Quando si parla di modelli 3D, spesso si sente parlare di nuvola di punti, mesh e texture. Ma cosa significano questi termini? E come lavorano insieme per creare un modello tridimensionale fedele alla realtà?

Vediamolo passo per passo.

La Nuvola di Punti: la base di partenza

La nuvola di punti è il primo e più “grezzo” risultato che si ottiene durante una scansione 3D. Immaginala come una costellazione composta da migliaia (o milioni) di punti sospesi nello spazio, ognuno con coordinate precise (X, Y, Z).

Questi punti possono contenere anche informazioni aggiuntive, come il colore (RGB) o l’intensità di riflessione (nel caso del LiDAR).

La nuvola di punti è quindi una sorta di “schizzo” tridimensionale, il prodotto diretto di un sensore LiDAR o il risultato iniziale della fotogrammetria.

La Mesh: il passaggio verso la forma

Per trasformare la nuvola di punti in un oggetto riconoscibile, i punti vengono collegati tra loro a formare una mesh, cioè una rete di poligoni (solitamente triangoli).

La mesh è lo “scheletro” che definisce la superficie geometrica del modello.

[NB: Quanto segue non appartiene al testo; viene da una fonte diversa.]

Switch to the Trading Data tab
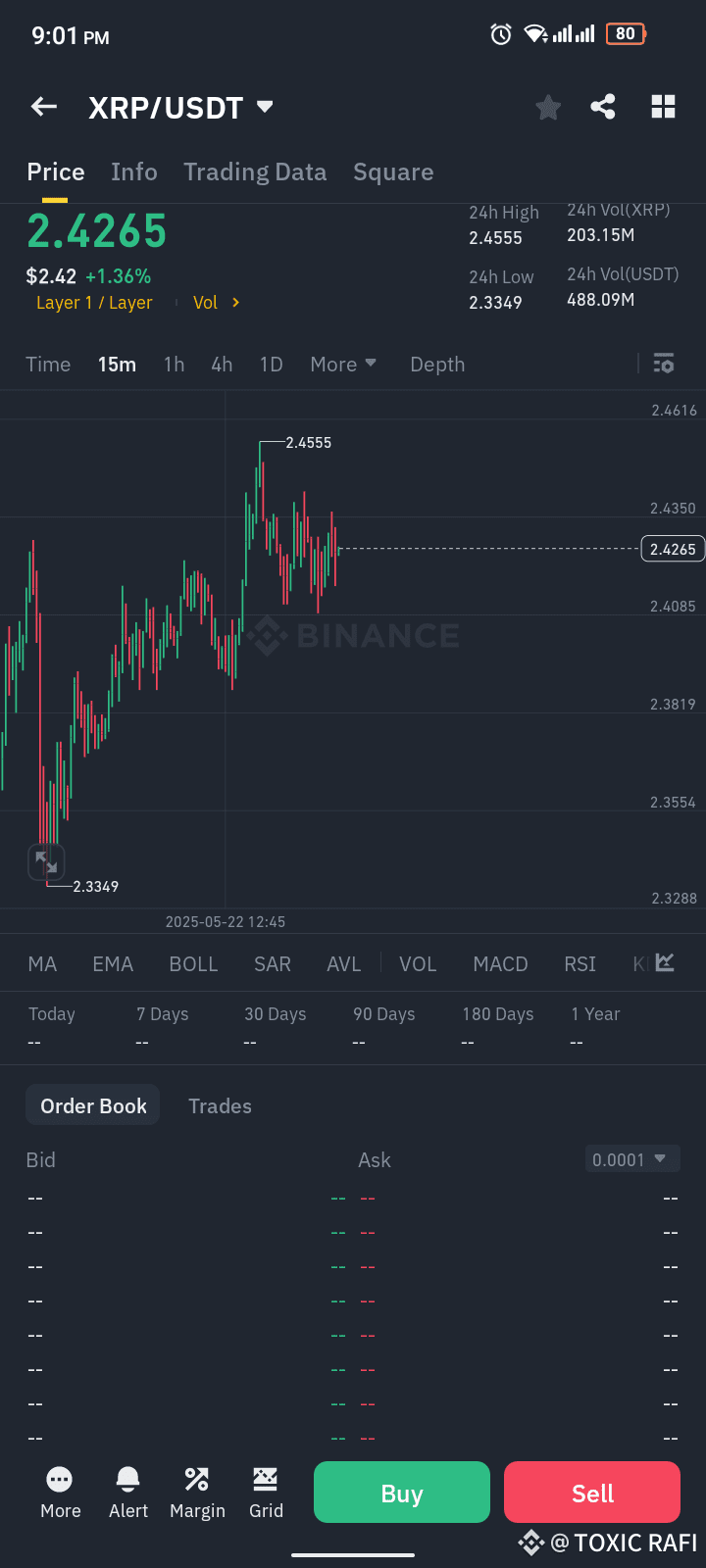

Una volta generata, possiamo finalmente vedere una struttura continua e solida, che rende possibile analizzare forme, volumi e superfici.

È grazie alla mesh che un semplice insieme di punti diventa un oggetto 3D vero e proprio, pronto per visualizzazioni, simulazioni o analisi dettagliate.

La Texture: il tocco realistico

Una volta ottenuta la mesh, si passa alla texture, che possiamo immaginare come la “pelle” del modello.

La texture è un’immagine bidimensionale (o un insieme di immagini) applicata sulla superficie della mesh per darle un aspetto realistico: colori, dettagli visivi e sfumature.

La qualità della texture è fondamentale per far apparire il modello finale il più vicino possibile alla realtà, soprattutto quando si desidera presentarlo a un pubblico o usarlo per ricostruzioni visive dettagliate.

Come funziona il processo

In sintesi, la sequenza logica di costruzione di un modello 3D è:

  • Acquisizione dati — Con fotogrammetria (immagini 2D) o con LiDAR (impulsi laser), si genera la nuvola di punti.
  • Creazione mesh — La nuvola di punti viene trasformata in una rete di poligoni.
  • Applicazione texture — Sulla mesh viene “avvolta” la texture, che completa il modello e lo rende fotorealistico.

Conclusioni

Capire questi tre elementi — nuvola di punti, mesh e texture — è fondamentale per chi si occupa di rilievi 3D, modellazione o ricostruzioni forensi.

Ognuno ha un ruolo chiave: la nuvola di punti fornisce la precisione, la mesh costruisce la forma, e la texture aggiunge realismo.

Insieme, danno vita a un modello 3D fedele e utile, pronto per analisi, presentazioni o prove tecniche.

In Rilevapp, seguiamo questo approccio per offrire ai nostri clienti rilievi rapidi, affidabili e di alta qualità, anche grazie all’uso delle tecnologie più innovative come il LiDAR su iPad Pro.